The Dedicated Bond Portfolio in Pension Funds—Part II: Immunization, Horizon Matching and Contingent Procedures

  1. Martin L. Leibowitz, PhD

Immunization, horizon matching and various “contingent” schemes offer pension plan sponsors and managers an opportunity to minimize risk while retaining some degree of management discretion to pursue lower costs or higher returns.

Immunization calls for the creation of a portfolio of bonds whose value coincides with the present value of a given schedule of liabilities and whose duration, or interest rate sensitivity, is the same as that of the liabilities. Because changes in the portfolio’s reinvestment income and capital gains will always compensate for interest rate changes, the value of the assets will always meet or exceed the value of the liabilities. Immunization offers greater flexibility than simpler forms of dedication, such as cash matching, but it requires portfolio changes over time and is susceptible to certain sequences of market movements.

Horizon matching combines desirable features of both cash matching and immunization. Essentially, horizon matching requires the division of the liability stream into two segments by selection of an appropriate horizon. The portfolio provides full cash matching of the liabilities that occur up to and including the horizon date; beyond that date, the liabilities are covered through a duration-matching discipline based on immunization principles. This allows room for elective management while ensuring fulfillment of the specified payouts over the initial horizon.

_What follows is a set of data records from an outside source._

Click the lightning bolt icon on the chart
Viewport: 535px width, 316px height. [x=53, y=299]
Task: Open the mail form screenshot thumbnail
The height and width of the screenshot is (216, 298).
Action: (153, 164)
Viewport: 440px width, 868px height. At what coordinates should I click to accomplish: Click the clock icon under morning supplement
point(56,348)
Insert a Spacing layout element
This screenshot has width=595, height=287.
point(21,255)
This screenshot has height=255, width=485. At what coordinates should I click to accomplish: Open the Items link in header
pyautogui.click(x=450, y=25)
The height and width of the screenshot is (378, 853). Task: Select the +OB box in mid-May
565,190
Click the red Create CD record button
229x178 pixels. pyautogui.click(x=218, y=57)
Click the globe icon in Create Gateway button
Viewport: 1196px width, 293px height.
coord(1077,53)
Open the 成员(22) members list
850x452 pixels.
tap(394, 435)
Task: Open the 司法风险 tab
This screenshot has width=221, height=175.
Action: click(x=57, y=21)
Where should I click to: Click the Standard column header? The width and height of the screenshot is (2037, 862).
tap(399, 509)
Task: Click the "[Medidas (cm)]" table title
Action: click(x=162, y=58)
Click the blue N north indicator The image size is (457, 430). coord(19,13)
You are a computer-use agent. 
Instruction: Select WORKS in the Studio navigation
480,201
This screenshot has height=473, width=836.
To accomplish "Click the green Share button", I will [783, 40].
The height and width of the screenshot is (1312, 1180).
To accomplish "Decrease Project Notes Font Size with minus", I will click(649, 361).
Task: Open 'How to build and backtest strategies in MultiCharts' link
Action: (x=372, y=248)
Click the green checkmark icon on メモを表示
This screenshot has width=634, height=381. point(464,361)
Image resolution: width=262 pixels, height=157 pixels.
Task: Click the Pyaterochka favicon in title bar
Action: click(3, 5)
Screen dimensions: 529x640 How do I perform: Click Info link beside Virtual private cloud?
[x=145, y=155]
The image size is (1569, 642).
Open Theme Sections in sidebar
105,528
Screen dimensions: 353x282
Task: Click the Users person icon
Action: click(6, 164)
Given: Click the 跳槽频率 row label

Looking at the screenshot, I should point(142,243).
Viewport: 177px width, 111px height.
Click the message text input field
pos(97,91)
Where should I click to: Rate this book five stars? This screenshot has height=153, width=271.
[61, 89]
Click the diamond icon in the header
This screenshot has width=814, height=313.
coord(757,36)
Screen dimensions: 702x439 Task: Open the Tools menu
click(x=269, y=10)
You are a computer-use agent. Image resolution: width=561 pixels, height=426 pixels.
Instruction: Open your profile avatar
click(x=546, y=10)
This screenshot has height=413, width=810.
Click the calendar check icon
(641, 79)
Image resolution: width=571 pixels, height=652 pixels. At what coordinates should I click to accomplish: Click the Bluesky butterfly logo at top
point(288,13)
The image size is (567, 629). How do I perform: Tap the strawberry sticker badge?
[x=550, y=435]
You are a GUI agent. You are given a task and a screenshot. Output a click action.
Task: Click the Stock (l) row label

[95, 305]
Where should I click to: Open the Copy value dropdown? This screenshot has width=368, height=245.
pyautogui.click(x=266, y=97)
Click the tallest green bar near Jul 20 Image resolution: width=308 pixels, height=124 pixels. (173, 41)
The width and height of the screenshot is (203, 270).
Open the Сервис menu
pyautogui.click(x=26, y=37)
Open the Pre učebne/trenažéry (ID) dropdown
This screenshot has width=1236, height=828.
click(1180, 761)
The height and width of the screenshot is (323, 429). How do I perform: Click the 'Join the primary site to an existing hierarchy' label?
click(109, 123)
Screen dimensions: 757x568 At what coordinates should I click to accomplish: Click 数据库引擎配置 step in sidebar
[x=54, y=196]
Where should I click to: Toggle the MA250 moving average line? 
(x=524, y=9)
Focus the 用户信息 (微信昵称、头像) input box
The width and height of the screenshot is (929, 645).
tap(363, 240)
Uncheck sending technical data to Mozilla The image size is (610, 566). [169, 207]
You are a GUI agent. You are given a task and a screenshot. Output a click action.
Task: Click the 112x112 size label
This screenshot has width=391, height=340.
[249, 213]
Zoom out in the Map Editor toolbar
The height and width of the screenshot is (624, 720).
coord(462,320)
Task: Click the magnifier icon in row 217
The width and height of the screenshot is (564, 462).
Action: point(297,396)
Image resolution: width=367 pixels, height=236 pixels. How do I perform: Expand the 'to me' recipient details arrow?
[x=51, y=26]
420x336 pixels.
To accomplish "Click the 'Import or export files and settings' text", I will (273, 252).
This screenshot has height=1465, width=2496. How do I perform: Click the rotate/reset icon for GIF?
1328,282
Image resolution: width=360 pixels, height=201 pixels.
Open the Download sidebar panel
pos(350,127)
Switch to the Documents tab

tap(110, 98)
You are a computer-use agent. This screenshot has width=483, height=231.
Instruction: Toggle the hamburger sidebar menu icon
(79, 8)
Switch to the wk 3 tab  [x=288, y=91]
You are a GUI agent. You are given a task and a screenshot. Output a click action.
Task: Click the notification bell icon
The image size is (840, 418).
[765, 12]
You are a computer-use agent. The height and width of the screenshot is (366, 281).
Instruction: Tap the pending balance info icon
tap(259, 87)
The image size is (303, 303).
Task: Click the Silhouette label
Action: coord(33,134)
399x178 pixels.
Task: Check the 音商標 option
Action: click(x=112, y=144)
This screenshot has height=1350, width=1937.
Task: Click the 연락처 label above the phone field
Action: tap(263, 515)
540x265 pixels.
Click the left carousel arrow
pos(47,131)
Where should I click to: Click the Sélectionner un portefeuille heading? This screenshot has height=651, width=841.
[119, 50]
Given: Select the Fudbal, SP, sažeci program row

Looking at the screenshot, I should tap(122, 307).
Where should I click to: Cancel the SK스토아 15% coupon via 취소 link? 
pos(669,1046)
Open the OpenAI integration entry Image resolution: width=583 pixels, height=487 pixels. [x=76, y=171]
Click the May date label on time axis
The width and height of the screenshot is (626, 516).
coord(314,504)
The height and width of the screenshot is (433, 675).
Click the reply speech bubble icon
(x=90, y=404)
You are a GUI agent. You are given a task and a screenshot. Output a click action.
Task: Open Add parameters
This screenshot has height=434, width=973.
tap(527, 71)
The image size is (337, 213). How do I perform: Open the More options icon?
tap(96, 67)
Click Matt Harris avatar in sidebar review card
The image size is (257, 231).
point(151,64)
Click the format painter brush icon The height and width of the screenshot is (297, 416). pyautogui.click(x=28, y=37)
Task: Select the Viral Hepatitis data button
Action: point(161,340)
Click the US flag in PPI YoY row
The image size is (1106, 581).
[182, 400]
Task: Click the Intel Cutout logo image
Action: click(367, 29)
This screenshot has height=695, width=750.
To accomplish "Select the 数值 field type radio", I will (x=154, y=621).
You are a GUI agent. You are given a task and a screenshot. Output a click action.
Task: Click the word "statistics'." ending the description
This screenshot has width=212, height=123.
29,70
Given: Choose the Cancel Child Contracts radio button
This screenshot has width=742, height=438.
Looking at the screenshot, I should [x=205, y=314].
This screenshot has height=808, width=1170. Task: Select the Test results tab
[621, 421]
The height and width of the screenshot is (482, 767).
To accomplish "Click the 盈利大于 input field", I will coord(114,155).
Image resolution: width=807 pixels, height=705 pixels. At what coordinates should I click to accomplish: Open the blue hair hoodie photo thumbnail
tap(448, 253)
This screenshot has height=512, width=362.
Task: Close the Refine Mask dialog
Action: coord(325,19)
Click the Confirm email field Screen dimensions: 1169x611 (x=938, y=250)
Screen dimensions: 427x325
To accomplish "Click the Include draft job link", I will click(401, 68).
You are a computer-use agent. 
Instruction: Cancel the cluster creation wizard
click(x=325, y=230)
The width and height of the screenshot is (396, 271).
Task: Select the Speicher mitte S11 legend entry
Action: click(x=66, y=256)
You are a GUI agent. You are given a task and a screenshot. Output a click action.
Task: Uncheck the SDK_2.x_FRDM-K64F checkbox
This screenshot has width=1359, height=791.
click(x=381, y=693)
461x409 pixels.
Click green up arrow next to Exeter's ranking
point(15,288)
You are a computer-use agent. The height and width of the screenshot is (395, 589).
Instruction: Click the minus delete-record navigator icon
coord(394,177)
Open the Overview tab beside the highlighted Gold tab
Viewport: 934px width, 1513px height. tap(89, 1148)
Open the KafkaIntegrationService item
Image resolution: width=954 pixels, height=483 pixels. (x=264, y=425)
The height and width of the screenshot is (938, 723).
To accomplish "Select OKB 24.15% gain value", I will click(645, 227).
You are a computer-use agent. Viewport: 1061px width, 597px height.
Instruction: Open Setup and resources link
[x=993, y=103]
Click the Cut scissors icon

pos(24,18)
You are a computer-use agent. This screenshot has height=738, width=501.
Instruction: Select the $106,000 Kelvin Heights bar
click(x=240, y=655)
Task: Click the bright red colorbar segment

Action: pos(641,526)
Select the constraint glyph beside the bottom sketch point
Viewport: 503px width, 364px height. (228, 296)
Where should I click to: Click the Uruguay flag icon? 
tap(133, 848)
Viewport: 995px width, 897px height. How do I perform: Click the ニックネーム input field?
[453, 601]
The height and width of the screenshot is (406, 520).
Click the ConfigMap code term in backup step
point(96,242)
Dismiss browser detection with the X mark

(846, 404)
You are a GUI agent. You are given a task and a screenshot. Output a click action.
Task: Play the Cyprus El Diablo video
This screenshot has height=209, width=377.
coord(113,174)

By specifying a minimum portfolio return somewhat below the available market rate, the manager can create a “cushion spread” that provides the basis for several contingent schemes. As long as the portfolio retains assets sufficient to meet this target return, it may be actively managed. When adverse market moves threaten this return, the portfolio must be converted into a dedicated mode that will assure the target return. In exchange for accepting a target return below available rates, the manager receives the opportunity to capture profits through active management.